Она была голодна, и ей хотелось пить. Бродила по автовокзалу, уворачиваясь от дюжих наперсточников, которые убегали от милиции со складными столиками в руках, валя прохожих с ног, высматривала бутылки с остатками пива, но их перехватывали злые старухи в беретах со значком «Гвардия» и в домашних тапках, привязанных к ногам бельевыми веревками, глазела на проституток, отдыхавших с водкой и сигаретами за заданием вокзала на поваленном заборе, куда все, мужчины и женщины, ходили мочиться, на парней в спортивных костюмах и кепках, выцеливавших недобрым взглядом кого-то в толпе, и, наконец, не выдержала – подошла к старику, продавцу газет, и спросила, не подскажет ли он, где тут можно переночевать.
– У меня, – сказал старик, смерив ее взглядом. – Но будешь стирать белье. И не сметь смеяться над Лениным!
– А вы не будете смеяться над Элеонорой? – спросила она.
– Договорились, – сказал старик. – Через два часа освобожусь…
И спустя двадцать лет она вспоминала Владимира Ильича – так звали старика – с благодарной нежностью. Прием во все театральные училища закончился, она опоздала, и старик разрешил ей жить у него «сколько надо».
Тем вечером он накормил ее яичницей с колбасой, поделился чекушкой, постелил на диване, сам лег в кухне, а утром отвел в контору метрополитена, где требовались уборщицы.
По ночам Элли – теперь она называла себя только так – мыла полы на станции метро, утром отсыпалась, потом относила старику термос с чаем и бутерброды, иногда вставала за прилавок, пока он отдыхал на пачках газет в тени пыльных деревьев. Готовила еду, стирала белье, заклеивала на зиму окна. Хозяин не брал с нее денег за постой – на сэкономленные Элли удавалось ходить в театр или в кино.

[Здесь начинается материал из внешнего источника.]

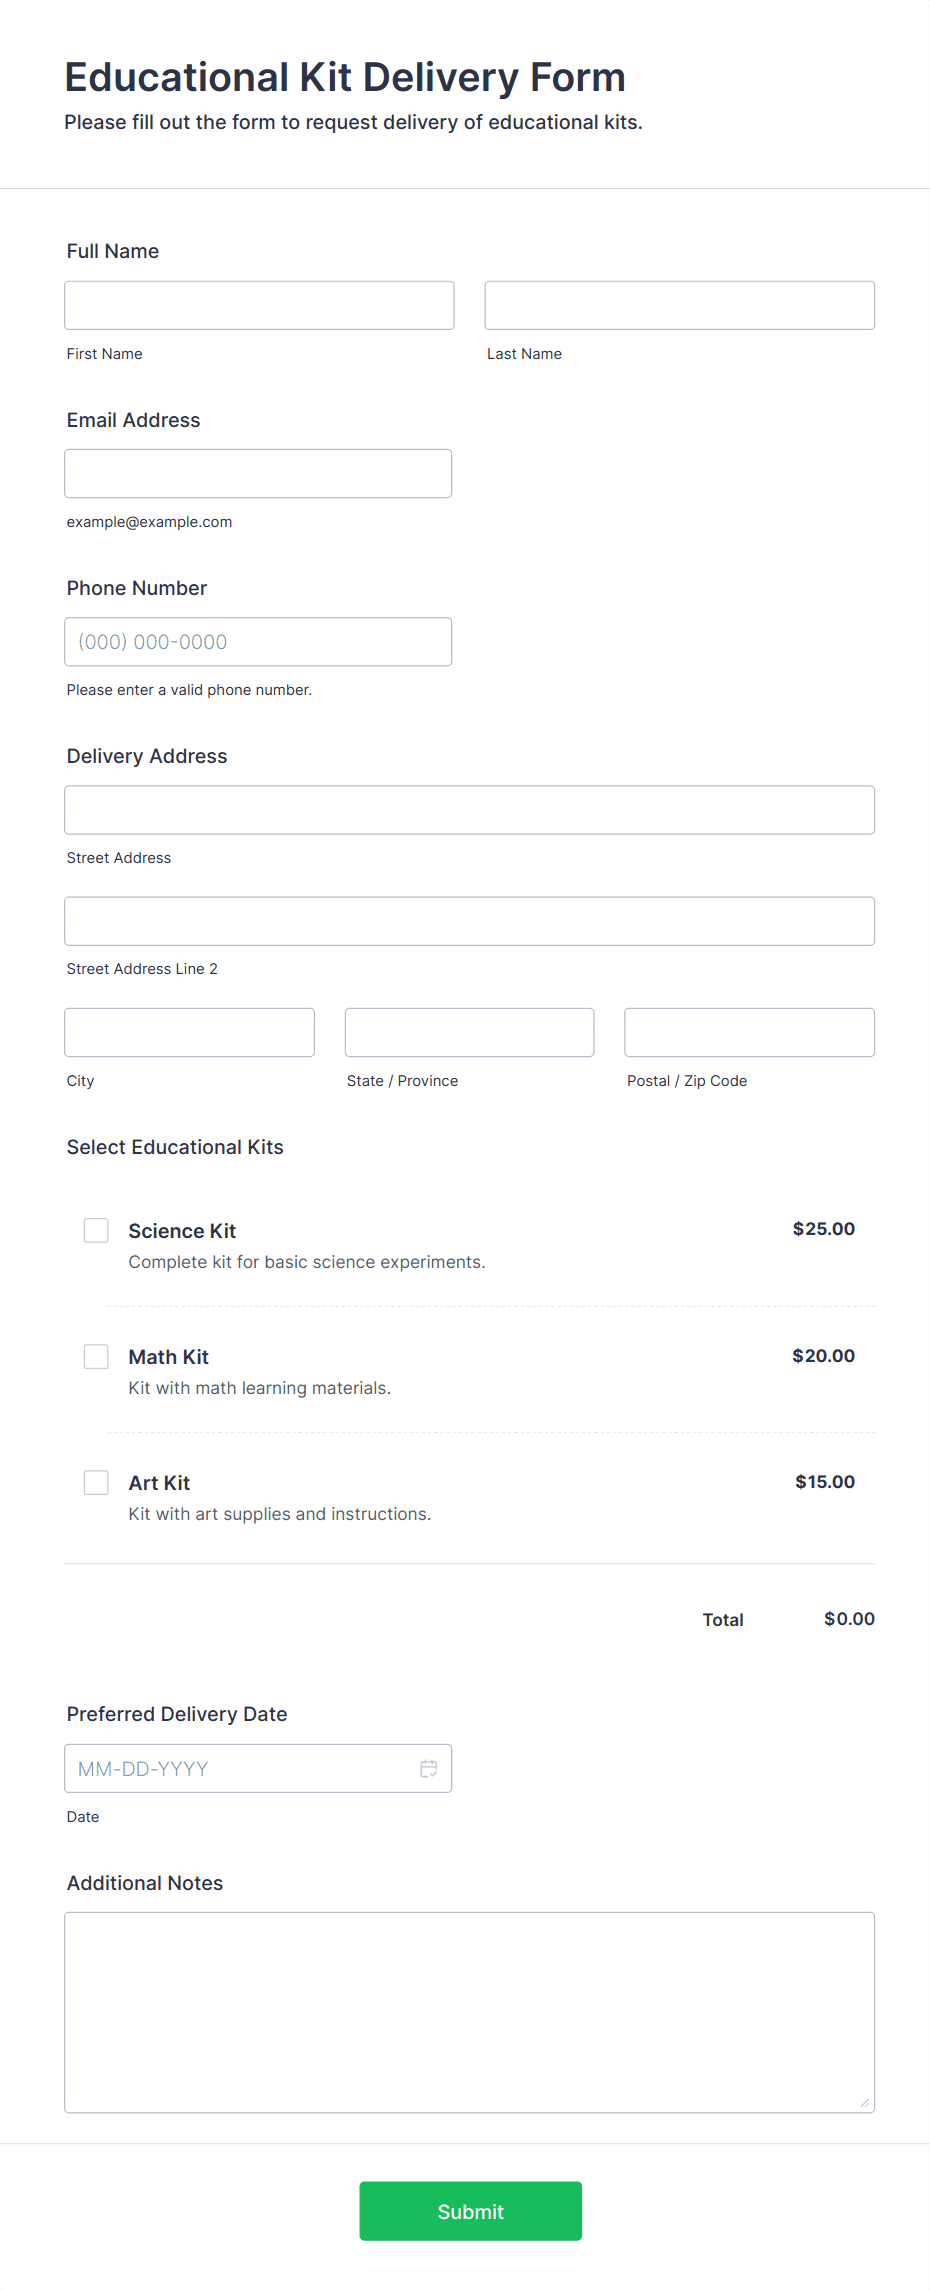Click the Science Kit product title
The width and height of the screenshot is (930, 2290).
(x=182, y=1231)
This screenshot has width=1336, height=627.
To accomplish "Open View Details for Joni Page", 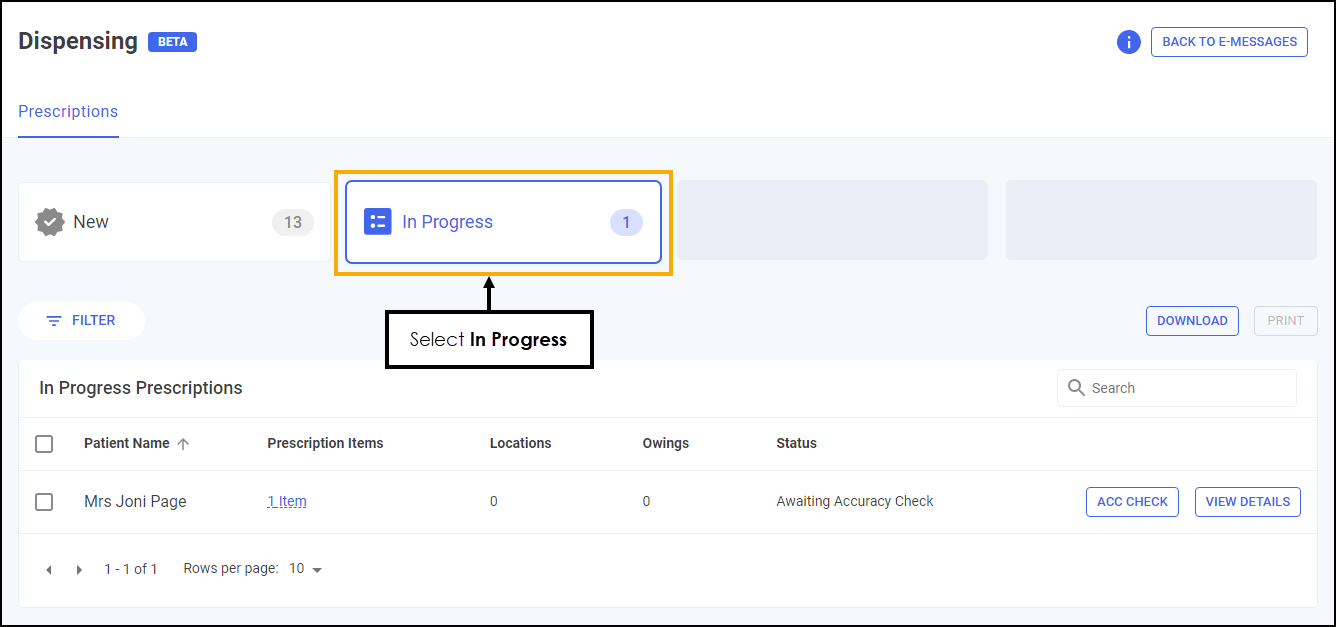I will coord(1247,502).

Отец хозяина всю жизнь строил заводы и города – в степях, в тайге и пустынях, во время войны занимался эвакуацией предприятий на восток, после войны снова строил – на этот раз космодромы. Лауреат всех премий, Герой Труда, генерал. В московской квартире почти не бывал – вернулся сюда, когда вышел на пенсию. Пытался писать мемуары, но после двух инфарктов и инсульта дело продвигалось плохо. До самого конца не мог понять, что же происходит в стране, что такое перестройка – революция, кризис или гульба. Склонялся к гульбе: «Умственное пьянство ничуть не лучше обычного. И нельзя, нельзя, чтобы все желания исполнялись, потому что первыми исполняются желания дурные». Год назад умер и был похоронен с воинскими почестями. Дети разменяли квартиру, а спившаяся дочь распродала награды отца.
Владимир Ильич рос в Казахстане и Сибири, воевал, окончил Бауманку, всю жизнь провел на ракетных полигонах, развелся, преподавал в университете, ушел на пенсию. Иногда его навещала старинная приятельница Клавдия Дмитриевна, которая рассказывала, как живут его бывшая жена и дети: сын стал предпринимателем, дочь вышла за военного.